Genau das habe ich bei einem Kunden gesehen. Eine selbstgebaute Anwendung zeigte den Status von Anträgen ausschließlich über einen farbigen Punkt an. Grün genehmigt, rot abgelehnt, gelb offen. Ein Sachbearbeiter mit Rot-Grün-Schwäche hat sich monatelang jeden Antrag einzeln aufgemacht, um im Detail nachzulesen, was der Punkt bedeutete. Gesagt hatte er nichts.

Bei selbstgebauten Werkzeugen passiert das häufiger als bei eingekaufter Software. Ein Hersteller hat Richtlinien und jemanden, der sich auskennt. Die Kollegin aus der Personalabteilung, die zum ersten Mal eine Anwendung baut, hat das nicht. Sie beschreibt, was das Werkzeug können soll, und Farbe als Statusanzeige ist so naheliegend, dass sie in fast jedem ersten Entwurf auftaucht.

Zwanzig Minuten, die das meiste abdecken

Farbe darf nie die einzige Information sein. Neben den grünen Punkt gehört das Wort "genehmigt". Das hilft auch dem Kollegen, der die Anwendung zum ersten Mal öffnet und die Farblogik gar nicht kennt.

Alles muss mit der Tastatur bedienbar sein. Drücken Sie einmal nur die Tabulatortaste und arbeiten Sie sich durch ein Formular. Wenn Sie dabei hängen bleiben oder nicht sehen, wo Sie gerade sind, bleibt jemand anderes dort dauerhaft hängen.

Hellgrauer Text auf weißem Grund sieht im Entwurf aufgeräumt aus und ist auf einem drei Jahre alten Bildschirm in einer hellen Halle unlesbar.

Und Fehlermeldungen müssen sagen, was zu tun ist. "Eingabe ungültig" hilft niemandem. "Bitte Datum im Format TT.MM.JJJJ eingeben" hilft allen.
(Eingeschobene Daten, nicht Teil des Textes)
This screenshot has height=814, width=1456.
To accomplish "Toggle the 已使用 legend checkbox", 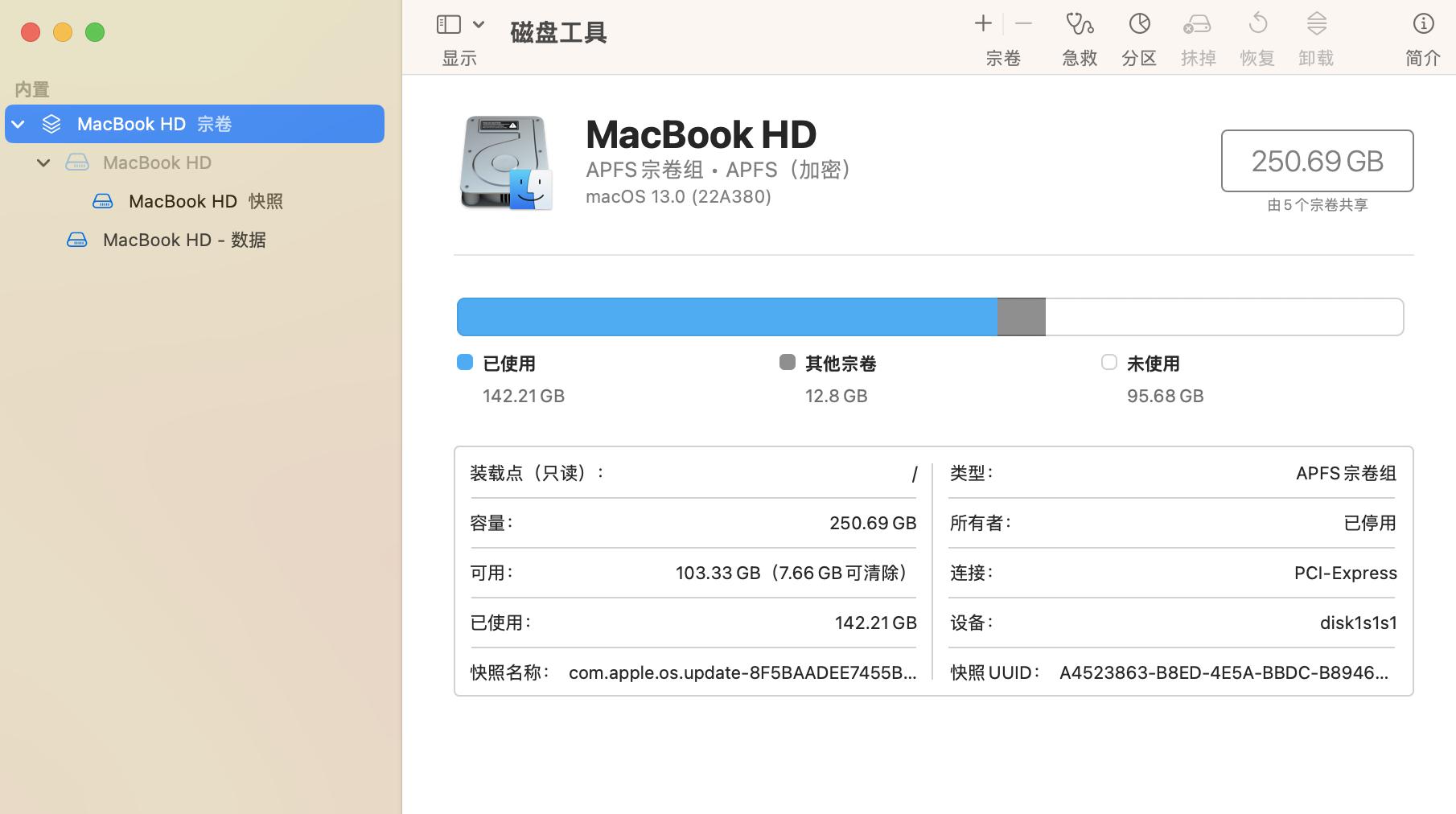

Das war es im Wesentlichen. Bei einem neuen Werkzeug kostet das fast nichts, wenn man es von Anfang an mitnimmt.

Der Nutzen ist nicht die Vorschrift, die Sie ohnehin nicht betrifft. Der Nutzen ist, dass die Anwendung von allen bedient werden kann, auch von dem Kollegen, der nichts sagt. Und dass sie nicht ungenutzt bleibt, weil jemand nach drei frustrierenden Versuchen wieder zur Excel-Tabelle zurückgekehrt ist.

Wenn Sie extern etwas anbieten, das unter das Gesetz fällt, einen Kundenbereich oder eine Buchungsstrecke, ist das eine andere Nummer und gehört fachlich geprüft. Für die Werkzeuge im eigenen Haus reichen die zwanzig Minuten.